Type the records out again in full, exactly.

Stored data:
============

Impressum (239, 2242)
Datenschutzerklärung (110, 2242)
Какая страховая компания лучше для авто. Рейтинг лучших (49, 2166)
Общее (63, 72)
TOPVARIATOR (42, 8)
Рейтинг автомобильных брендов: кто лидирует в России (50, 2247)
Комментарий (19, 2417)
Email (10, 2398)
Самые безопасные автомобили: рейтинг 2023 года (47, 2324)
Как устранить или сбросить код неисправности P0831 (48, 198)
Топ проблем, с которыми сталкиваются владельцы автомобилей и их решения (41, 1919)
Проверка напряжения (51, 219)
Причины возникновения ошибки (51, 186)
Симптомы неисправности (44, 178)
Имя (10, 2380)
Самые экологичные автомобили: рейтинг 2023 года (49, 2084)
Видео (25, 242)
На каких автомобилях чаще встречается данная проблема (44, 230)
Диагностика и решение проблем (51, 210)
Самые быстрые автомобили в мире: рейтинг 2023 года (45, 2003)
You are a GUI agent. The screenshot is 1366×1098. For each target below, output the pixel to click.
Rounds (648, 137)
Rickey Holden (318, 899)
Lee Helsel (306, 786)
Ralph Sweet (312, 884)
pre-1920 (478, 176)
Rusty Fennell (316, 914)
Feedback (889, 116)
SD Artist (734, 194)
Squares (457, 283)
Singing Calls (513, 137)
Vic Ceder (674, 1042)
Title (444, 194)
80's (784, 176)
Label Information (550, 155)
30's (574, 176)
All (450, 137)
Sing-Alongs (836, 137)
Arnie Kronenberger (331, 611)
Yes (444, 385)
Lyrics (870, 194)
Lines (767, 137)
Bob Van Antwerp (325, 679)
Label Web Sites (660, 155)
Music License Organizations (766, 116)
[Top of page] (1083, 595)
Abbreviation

============

**Answer for the task:**
Impressum (239, 2242)
Datenschutzerklärung (110, 2242)
Какая страховая компания лучше для авто. Рейтинг лучших (49, 2166)
Общее (63, 72)
TOPVARIATOR (42, 8)
Рейтинг автомобильных брендов: кто лидирует в России (50, 2247)
Комментарий (19, 2417)
Email (10, 2398)
Самые безопасные автомобили: рейтинг 2023 года (47, 2324)
Как устранить или сбросить код неисправности P0831 (48, 198)
Топ проблем, с которыми сталкиваются владельцы автомобилей и их решения (41, 1919)
Проверка напряжения (51, 219)
Причины возникновения ошибки (51, 186)
Симптомы неисправности (44, 178)
Имя (10, 2380)
Самые экологичные автомобили: рейтинг 2023 года (49, 2084)
Видео (25, 242)
На каких автомобилях чаще встречается данная проблема (44, 230)
Диагностика и решение проблем (51, 210)
Самые быстрые автомобили в мире: рейтинг 2023 года (45, 2003)
You are a GUI agent. The screenshot is 1366×1098. For each target below, output the pixel to click.
Rounds (648, 137)
Rickey Holden (318, 899)
Lee Helsel (306, 786)
Ralph Sweet (312, 884)
pre-1920 (478, 176)
Rusty Fennell (316, 914)
Feedback (889, 116)
SD Artist (734, 194)
Squares (457, 283)
Singing Calls (513, 137)
Vic Ceder (674, 1042)
Title (444, 194)
80's (784, 176)
Label Information (550, 155)
30's (574, 176)
All (450, 137)
Sing-Alongs (836, 137)
Arnie Kronenberger (331, 611)
Yes (444, 385)
Lyrics (870, 194)
Lines (767, 137)
Bob Van Antwerp (325, 679)
Label Web Sites (660, 155)
Music License Organizations (766, 116)
[Top of page] (1083, 595)
Abbreviation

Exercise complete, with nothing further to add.